Exercise objective: Lay out the rows starting at the line containing "Click the spiral" and ending at the line containing "Action: pos(252,45)" as a numbered list, omitting blank lines.

Records for the exercise:
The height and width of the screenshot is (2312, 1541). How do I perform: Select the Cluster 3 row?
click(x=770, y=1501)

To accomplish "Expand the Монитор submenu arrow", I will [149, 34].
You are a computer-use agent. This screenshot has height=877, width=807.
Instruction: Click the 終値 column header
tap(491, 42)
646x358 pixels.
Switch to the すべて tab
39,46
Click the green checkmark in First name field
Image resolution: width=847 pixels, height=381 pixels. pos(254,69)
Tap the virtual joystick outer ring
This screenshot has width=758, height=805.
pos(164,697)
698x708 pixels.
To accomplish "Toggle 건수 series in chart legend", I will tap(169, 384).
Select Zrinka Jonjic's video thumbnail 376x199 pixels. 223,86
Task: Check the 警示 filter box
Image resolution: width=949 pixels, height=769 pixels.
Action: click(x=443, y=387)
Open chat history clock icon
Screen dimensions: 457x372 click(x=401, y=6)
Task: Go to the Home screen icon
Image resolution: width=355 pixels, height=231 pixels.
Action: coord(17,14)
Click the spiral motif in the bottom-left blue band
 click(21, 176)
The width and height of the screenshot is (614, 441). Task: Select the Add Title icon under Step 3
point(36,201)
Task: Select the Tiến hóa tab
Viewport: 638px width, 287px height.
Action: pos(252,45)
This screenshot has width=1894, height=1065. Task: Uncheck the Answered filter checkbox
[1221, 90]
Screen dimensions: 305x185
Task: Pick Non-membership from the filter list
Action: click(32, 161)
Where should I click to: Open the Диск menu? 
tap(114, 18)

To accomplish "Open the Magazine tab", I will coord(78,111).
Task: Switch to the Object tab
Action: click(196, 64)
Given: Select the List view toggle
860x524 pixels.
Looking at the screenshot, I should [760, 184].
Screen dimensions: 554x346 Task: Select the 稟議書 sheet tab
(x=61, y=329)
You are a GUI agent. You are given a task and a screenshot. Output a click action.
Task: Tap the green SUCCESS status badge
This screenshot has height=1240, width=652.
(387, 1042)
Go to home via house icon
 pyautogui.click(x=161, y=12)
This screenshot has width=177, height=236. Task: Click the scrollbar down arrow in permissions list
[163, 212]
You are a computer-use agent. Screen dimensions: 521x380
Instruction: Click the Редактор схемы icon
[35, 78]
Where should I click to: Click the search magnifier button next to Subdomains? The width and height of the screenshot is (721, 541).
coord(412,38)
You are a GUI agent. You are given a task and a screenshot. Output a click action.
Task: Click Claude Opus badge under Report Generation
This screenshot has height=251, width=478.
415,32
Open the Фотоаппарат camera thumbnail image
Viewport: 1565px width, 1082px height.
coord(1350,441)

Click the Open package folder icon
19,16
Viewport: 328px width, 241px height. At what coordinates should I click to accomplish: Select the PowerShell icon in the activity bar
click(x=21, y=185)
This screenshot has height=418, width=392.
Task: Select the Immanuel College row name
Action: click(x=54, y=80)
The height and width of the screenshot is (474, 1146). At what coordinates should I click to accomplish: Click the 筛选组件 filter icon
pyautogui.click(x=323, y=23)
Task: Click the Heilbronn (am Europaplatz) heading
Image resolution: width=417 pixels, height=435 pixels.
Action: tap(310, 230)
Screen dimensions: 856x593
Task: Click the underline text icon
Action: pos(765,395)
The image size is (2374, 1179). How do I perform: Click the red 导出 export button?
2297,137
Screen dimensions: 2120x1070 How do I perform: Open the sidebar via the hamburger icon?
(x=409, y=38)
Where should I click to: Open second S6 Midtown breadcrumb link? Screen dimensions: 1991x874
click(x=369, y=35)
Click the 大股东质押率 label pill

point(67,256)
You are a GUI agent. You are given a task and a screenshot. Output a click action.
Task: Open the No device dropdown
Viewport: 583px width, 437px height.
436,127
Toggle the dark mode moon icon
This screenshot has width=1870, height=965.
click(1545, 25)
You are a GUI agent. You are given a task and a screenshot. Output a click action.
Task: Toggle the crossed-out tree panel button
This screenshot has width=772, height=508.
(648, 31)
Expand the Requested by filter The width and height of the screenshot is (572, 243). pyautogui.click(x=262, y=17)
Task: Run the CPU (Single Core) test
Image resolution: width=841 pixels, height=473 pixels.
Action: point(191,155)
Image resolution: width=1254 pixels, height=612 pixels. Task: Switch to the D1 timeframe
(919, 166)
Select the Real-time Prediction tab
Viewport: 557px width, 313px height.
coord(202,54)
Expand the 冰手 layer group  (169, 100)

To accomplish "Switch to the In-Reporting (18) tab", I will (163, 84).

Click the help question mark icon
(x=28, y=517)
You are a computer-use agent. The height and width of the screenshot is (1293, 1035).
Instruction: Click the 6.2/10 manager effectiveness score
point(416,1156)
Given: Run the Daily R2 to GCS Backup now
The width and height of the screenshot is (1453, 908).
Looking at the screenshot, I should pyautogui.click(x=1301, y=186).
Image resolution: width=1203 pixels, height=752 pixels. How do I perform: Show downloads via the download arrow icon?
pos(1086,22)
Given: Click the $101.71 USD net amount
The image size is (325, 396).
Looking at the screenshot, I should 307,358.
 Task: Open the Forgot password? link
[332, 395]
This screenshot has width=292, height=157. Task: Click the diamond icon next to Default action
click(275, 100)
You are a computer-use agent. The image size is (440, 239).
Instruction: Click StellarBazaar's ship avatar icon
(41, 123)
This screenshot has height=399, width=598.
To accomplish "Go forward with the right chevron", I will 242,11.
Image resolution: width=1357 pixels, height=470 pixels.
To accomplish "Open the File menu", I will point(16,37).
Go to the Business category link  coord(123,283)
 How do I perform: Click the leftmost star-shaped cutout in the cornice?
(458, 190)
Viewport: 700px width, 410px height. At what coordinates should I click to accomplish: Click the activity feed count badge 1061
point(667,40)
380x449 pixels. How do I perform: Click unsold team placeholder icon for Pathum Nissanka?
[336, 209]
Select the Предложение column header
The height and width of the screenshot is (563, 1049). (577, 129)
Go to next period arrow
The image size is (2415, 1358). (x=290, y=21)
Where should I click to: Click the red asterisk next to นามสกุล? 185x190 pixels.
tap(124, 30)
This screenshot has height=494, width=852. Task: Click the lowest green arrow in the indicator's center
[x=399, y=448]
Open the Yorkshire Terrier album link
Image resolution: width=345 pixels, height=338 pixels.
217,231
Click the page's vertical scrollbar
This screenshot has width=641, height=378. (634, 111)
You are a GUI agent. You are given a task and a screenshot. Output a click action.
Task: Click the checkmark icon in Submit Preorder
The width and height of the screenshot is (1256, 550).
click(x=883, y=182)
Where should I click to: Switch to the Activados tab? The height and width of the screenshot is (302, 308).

Answer to the exercise:
1. Click the spiral motif in the bottom-left blue band
2.  click(21, 176)
3. The width and height of the screenshot is (614, 441). Task: Select the Add Title icon under Step 3
4. point(36,201)
5. Task: Select the Tiến hóa tab
6. Viewport: 638px width, 287px height.
7. Action: pos(252,45)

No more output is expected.